SHANOOR SEERVAI: How does this compare to the anxiety people have around costs in the U.S.?
CHRISTOPHER HAYES: Well my aunt and uncle and cousins live in the U.S., they have for years. So when I visited my cousin actually during my Harkness Fellowship her newborn son was eight months. So she actually showed me her — I wouldn’t say bill, but it was the itemized list of cost of her delivery. So she received — I think she got an intravenous, and I think some Pitocin drip to augment labor. She didn’t really stay much longer, she didn’t have a C-section, and she was sent an itemized list of costs of $40,000. I mean, my jaw dropped, you know? I could not believe that’s what it cost to have a baby in the U.S.
SHANOOR SEERVAI: Yeah. Many people in the U.S. are unhappy about how much health care costs here, but since we don’t have a universal public insurance program, neither political party has been able to fix this this cost problem. Do you think a political change in Canada could lead to a different sort of health system in the future?

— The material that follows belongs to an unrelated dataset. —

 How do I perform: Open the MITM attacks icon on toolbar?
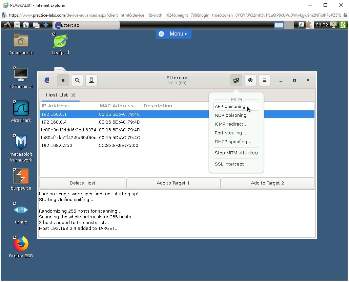236,80
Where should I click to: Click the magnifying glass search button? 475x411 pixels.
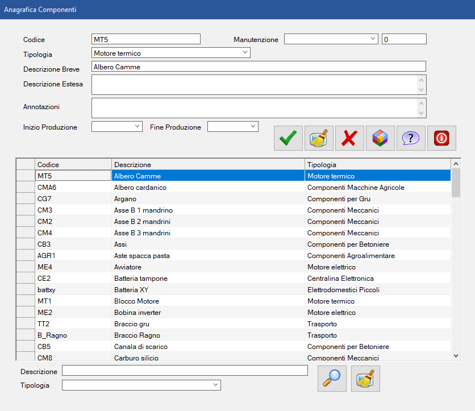[x=332, y=379]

CHRISTOPHER HAYES: Well I think its publicly funded nature is something that politicians would venture very carefully into coming up with different models.
SHANOOR SEERVAI: Why?
CHRISTOPHER HAYES: I just think it’s a belief that it will then become an unregulated market-driven product. And I think that’s because of our naivety in what is happening in the world versus what is happening in the U.S. Because if you look at France and Germany, and many European countries, they are — a lot of them are very privatized, but they’ve been — the government plays a strong role in regulating costs and mandating that people sign up. Anything to reduce the overall cost, because we cost the same as they do, but there is third-party insurers in there. So it’s not just private versus public. I think it’s private equals U.S. health care system.
SHANOOR SEERVAI: To close, Chris, if you had to choose between the health care system you have in Canada and what the U.S. has, which would you pick?

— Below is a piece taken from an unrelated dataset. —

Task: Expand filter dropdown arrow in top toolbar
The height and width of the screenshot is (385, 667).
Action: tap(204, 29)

CHRISTOPHER HAYES: So that’s not a simple question, and therefore not a simple answer. I think there are — so some of the downsides to having a publicly funded, government-run health care system is that it’s hard to innovate in that space. I truly believe that there are some places in the U.S. that have absolutely amazing health care that we could only dream of in Canada, and are innovating faster than we would ever. Because there is a market forces aspect to what is driving these leaders. And we don’t have that. And so I think that — I think that we have pretty great health care here, now again I am a practicing physician doing quite well. And I would feel for my kids who I hope that they would be as fortunate to be able to not worry about health care, the cost of health care.
So I would want somewhere in between — I think we need to spend more on market-driven innovation forces in the Canadian health care system that don’t come with — necessarily come with market-driven economics.
SHANOOR SEERVAI: Thanks for listening.